En responsabilisant plus efficacement les administrés, elle permet aussi une meilleure qualité de l’information décisionnelle, ce qui découle sur une coordination, une compréhension et des interventions étatiques plus rares et plus efficaces. En donnant plus de pouvoir aux collectivités locales, départements et régions, le répartition ne sera que meilleure, assiettes et taux d’imposition, investissements publics, éducation ou encore marché du travail, la régulation décentralisée rend les régions plus autonomes.

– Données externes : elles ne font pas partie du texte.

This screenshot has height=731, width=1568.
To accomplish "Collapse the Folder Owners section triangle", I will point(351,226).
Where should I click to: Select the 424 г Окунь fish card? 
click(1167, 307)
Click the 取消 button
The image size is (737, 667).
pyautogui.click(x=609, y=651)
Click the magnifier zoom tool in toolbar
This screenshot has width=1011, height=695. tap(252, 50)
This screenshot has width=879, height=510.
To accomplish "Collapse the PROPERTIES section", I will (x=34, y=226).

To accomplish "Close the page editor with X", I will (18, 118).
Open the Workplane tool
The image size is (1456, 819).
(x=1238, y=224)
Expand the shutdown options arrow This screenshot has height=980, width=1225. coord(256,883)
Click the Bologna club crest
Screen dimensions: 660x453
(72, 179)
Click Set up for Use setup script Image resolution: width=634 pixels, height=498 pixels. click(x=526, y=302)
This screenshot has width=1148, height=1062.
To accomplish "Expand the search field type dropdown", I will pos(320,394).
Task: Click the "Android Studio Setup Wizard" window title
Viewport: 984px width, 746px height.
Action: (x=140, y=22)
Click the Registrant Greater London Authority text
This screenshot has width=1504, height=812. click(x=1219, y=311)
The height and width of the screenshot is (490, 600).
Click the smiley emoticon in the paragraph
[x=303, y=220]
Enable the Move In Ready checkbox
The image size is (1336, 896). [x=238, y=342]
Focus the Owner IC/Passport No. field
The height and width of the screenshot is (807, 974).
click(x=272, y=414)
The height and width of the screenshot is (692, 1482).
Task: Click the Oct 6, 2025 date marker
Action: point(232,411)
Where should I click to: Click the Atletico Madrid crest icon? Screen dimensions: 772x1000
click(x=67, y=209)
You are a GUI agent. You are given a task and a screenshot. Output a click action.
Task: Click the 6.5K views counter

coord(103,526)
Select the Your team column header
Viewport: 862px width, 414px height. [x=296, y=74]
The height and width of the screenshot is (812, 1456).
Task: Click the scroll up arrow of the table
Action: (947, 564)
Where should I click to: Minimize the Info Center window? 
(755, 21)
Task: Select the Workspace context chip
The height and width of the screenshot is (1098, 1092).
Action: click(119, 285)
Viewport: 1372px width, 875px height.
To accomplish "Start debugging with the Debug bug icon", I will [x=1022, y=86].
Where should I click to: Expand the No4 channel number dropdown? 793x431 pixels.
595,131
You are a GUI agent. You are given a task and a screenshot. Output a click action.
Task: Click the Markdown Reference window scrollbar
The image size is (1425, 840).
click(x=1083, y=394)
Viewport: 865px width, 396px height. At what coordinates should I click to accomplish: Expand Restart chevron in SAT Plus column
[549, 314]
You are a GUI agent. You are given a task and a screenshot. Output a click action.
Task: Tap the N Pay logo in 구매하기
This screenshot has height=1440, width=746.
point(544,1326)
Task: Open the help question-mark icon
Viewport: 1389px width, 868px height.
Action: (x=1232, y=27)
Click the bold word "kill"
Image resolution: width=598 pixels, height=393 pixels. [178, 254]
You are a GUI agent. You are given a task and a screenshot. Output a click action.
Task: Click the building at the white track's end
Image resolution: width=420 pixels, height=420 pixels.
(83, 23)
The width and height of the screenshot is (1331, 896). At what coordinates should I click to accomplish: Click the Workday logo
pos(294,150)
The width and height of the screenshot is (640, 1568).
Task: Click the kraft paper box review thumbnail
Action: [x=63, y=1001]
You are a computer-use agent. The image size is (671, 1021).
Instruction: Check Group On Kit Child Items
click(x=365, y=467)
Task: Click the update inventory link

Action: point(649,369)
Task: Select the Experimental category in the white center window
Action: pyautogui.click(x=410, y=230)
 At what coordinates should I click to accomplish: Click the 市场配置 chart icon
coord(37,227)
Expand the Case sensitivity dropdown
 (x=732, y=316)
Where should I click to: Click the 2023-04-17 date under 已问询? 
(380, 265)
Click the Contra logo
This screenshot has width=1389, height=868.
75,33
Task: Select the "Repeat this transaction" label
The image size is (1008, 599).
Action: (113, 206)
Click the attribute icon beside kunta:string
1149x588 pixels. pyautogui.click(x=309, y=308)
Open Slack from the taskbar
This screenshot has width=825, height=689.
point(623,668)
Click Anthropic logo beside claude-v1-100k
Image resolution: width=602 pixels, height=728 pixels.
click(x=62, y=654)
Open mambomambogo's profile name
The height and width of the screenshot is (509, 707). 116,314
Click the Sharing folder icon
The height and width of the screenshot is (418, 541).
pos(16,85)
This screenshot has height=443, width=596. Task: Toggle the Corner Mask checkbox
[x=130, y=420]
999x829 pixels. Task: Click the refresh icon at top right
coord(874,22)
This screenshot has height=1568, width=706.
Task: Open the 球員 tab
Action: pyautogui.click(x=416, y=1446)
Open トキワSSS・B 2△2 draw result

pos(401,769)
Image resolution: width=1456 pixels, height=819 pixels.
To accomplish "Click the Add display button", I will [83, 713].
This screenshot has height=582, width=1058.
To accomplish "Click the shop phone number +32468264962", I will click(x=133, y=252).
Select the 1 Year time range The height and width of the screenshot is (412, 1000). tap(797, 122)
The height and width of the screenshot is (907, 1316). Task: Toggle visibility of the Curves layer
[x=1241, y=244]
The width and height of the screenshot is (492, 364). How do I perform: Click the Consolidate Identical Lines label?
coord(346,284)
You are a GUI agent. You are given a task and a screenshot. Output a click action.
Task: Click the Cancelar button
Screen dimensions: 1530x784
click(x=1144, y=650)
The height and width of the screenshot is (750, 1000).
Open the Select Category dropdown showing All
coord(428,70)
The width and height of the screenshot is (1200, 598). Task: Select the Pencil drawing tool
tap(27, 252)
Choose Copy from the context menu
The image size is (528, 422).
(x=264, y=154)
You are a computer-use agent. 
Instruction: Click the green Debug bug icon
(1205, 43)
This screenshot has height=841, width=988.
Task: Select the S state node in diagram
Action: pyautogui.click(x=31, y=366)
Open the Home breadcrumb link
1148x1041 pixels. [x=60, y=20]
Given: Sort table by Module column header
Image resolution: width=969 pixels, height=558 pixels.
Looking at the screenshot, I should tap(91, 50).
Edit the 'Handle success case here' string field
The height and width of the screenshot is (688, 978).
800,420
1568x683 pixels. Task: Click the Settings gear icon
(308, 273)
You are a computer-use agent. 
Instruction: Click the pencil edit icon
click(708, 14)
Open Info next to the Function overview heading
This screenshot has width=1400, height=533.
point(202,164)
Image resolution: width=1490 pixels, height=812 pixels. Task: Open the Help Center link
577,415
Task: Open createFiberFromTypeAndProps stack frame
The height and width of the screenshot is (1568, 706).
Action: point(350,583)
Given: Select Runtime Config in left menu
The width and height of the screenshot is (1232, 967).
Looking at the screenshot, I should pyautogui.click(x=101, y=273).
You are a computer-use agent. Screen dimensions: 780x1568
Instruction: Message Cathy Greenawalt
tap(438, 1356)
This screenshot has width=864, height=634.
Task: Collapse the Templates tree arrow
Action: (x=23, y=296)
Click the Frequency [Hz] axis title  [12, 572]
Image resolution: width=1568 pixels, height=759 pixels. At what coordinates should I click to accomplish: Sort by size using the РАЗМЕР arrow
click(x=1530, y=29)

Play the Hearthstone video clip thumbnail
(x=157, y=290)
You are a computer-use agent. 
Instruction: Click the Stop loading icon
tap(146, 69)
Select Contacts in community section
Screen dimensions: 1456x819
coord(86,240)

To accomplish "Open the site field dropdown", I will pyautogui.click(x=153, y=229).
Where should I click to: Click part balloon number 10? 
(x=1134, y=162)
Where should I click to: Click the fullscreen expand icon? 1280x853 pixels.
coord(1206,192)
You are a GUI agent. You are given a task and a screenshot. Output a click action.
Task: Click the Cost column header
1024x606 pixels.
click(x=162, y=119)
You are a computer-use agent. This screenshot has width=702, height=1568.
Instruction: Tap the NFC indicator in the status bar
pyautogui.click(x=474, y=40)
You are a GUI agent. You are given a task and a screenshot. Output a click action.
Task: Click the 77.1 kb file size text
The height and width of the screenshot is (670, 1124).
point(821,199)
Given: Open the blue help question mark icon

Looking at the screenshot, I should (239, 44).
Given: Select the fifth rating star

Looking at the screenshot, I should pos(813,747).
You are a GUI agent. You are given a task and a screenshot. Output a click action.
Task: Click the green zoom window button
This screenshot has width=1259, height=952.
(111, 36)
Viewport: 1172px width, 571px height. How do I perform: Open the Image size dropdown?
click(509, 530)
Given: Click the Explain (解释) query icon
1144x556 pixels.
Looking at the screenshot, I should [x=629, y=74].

Pour quelles raisons ? Car ceux qui connaissent le mieux les besoins de telle ou telle commune ou région sont les maires et membres des conseils régionaux5 et non les cabinets parisiens. Leur donner plus de pouvoir décisionnel et plus de budget c’est redonner une part de liberté perdue il y a déjà plus de deux siècles.

 

  1.  Cahier Statistique 2016 de la DGFiP, https://www.economie.gouv.fr/files/files/directions_services/dgfip/Rapport/2016/RA2016_cahierstats_0607_web.pdf
  2.  Direction Générale des Finances Publiques
  3. En référence à la devise de Paris « Fluctuat nec mergitur » qui signifie, même si les traductions s’opposent encore, « battu par les flots mais jamais ne sombre ».
  4.  Yann Algan est un économiste français, spécialiste de l’économie collaborative et numérique, de la confiance et du bien-être, et des politiques publiques et de l’éducation. Il est professeur à Sciences Po Paris. Pierre Cahuc est un économiste français, professeur à l’École Polytechnique de Paris, membre du Conseil d’Analyses Économiques, il est aussi membre du cercle des économistes.
  5.  Ce terme est réducteur, il serait judicieux de considérer les conseils municipaux, les communautés de communes, les entreprises leaders dans les régions et les représentants de travailleurs.